## [What this task involves]
Working from the entries that follow, retype each one without any alteration.

## [Data to process]
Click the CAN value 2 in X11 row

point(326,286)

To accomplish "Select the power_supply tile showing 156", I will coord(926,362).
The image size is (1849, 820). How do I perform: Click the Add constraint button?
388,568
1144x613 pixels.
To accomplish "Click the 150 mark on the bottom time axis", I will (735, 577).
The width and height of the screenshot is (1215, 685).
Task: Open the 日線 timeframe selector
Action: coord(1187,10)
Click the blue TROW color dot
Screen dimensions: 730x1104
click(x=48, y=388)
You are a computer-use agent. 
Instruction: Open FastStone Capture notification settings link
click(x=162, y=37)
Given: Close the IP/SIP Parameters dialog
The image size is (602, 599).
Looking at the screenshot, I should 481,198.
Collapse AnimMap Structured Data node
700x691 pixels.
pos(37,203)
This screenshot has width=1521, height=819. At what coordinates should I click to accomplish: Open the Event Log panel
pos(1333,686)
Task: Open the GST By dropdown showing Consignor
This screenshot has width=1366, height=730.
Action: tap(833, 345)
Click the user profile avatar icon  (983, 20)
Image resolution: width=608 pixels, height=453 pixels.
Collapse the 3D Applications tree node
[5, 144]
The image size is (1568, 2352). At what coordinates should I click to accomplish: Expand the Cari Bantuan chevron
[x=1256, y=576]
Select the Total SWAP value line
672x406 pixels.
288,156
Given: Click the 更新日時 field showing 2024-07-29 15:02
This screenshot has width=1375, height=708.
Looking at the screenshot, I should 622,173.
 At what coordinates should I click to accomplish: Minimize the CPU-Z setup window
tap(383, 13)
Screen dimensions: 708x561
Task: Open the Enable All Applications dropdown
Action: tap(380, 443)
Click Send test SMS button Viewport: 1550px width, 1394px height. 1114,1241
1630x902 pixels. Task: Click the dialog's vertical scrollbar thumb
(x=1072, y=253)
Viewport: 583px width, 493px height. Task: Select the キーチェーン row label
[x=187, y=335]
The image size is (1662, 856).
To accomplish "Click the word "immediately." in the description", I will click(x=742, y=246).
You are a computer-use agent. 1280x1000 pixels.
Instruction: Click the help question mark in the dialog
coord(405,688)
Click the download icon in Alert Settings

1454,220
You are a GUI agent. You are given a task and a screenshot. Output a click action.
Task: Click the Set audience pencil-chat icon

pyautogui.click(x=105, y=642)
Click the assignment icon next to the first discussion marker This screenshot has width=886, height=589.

## [Answer to this exercise]
Click the CAN value 2 in X11 row

point(326,286)

To accomplish "Select the power_supply tile showing 156", I will coord(926,362).
The image size is (1849, 820). How do I perform: Click the Add constraint button?
388,568
1144x613 pixels.
To accomplish "Click the 150 mark on the bottom time axis", I will (735, 577).
The width and height of the screenshot is (1215, 685).
Task: Open the 日線 timeframe selector
Action: coord(1187,10)
Click the blue TROW color dot
Screen dimensions: 730x1104
click(x=48, y=388)
You are a computer-use agent. 
Instruction: Open FastStone Capture notification settings link
click(x=162, y=37)
Given: Close the IP/SIP Parameters dialog
The image size is (602, 599).
Looking at the screenshot, I should 481,198.
Collapse AnimMap Structured Data node
700x691 pixels.
pos(37,203)
This screenshot has width=1521, height=819. At what coordinates should I click to accomplish: Open the Event Log panel
pos(1333,686)
Task: Open the GST By dropdown showing Consignor
This screenshot has width=1366, height=730.
Action: tap(833, 345)
Click the user profile avatar icon  (983, 20)
Image resolution: width=608 pixels, height=453 pixels.
Collapse the 3D Applications tree node
[5, 144]
The image size is (1568, 2352). At what coordinates should I click to accomplish: Expand the Cari Bantuan chevron
[x=1256, y=576]
Select the Total SWAP value line
672x406 pixels.
288,156
Given: Click the 更新日時 field showing 2024-07-29 15:02
This screenshot has width=1375, height=708.
Looking at the screenshot, I should 622,173.
 At what coordinates should I click to accomplish: Minimize the CPU-Z setup window
tap(383, 13)
Screen dimensions: 708x561
Task: Open the Enable All Applications dropdown
Action: tap(380, 443)
Click Send test SMS button Viewport: 1550px width, 1394px height. 1114,1241
1630x902 pixels. Task: Click the dialog's vertical scrollbar thumb
(x=1072, y=253)
Viewport: 583px width, 493px height. Task: Select the キーチェーン row label
[x=187, y=335]
The image size is (1662, 856).
To accomplish "Click the word "immediately." in the description", I will click(x=742, y=246).
You are a computer-use agent. 1280x1000 pixels.
Instruction: Click the help question mark in the dialog
coord(405,688)
Click the download icon in Alert Settings

1454,220
You are a GUI agent. You are given a task and a screenshot. Output a click action.
Task: Click the Set audience pencil-chat icon

pyautogui.click(x=105, y=642)
Click the assignment icon next to the first discussion marker This screenshot has width=886, height=589.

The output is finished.